### Aim
Convert the lines of all the records into a JSON list of strings, with one string per line and blank lines omitted. Leave the pictures out of the answer.

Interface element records
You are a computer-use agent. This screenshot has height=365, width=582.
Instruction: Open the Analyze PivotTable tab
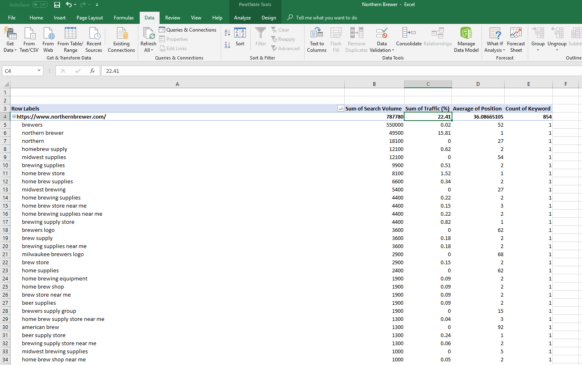point(242,18)
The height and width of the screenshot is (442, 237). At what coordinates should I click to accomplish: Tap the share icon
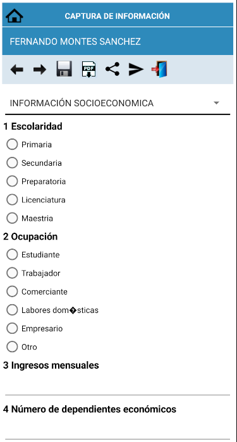[x=112, y=69]

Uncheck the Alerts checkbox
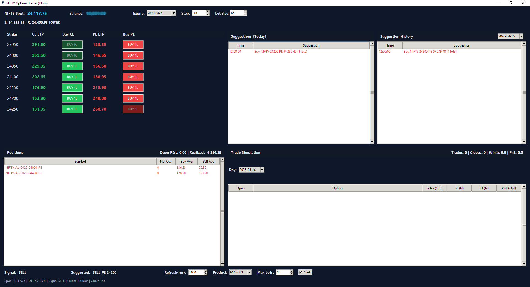(x=301, y=272)
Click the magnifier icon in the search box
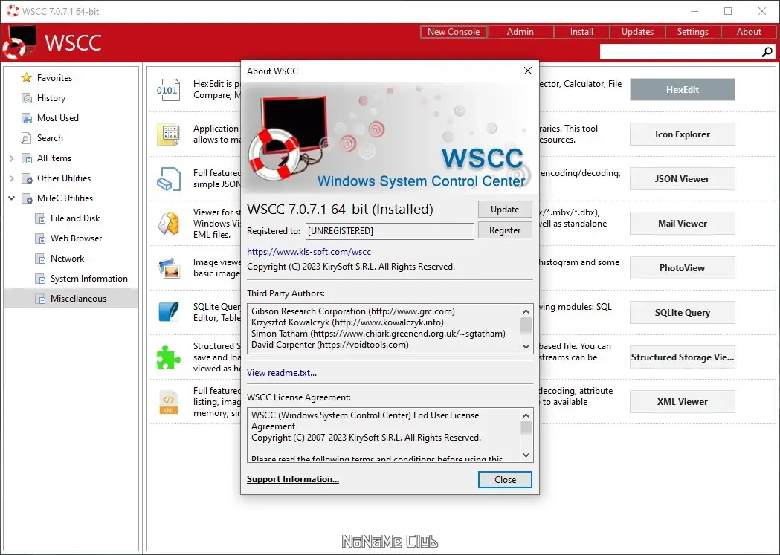The height and width of the screenshot is (555, 780). click(x=766, y=51)
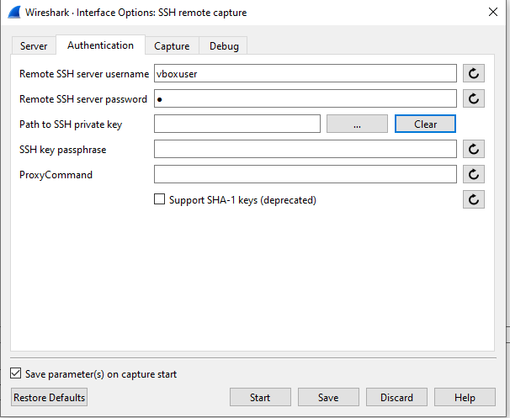Focus the ProxyCommand text field
The image size is (510, 418).
(305, 174)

### Expected answer
[
  "You are a computer-use agent. This screenshot has height=365, width=582.",
  "Instruction: Open the Analyze PivotTable tab",
  "point(242,18)",
  "The height and width of the screenshot is (442, 237). At what coordinates should I click to accomplish: Tap the share icon",
  "[x=112, y=69]",
  "Uncheck the Alerts checkbox",
  "(x=301, y=272)",
  "Click the magnifier icon in the search box",
  "The height and width of the screenshot is (555, 780). click(x=766, y=51)",
  "Focus the ProxyCommand text field",
  "The image size is (510, 418).",
  "(305, 174)"
]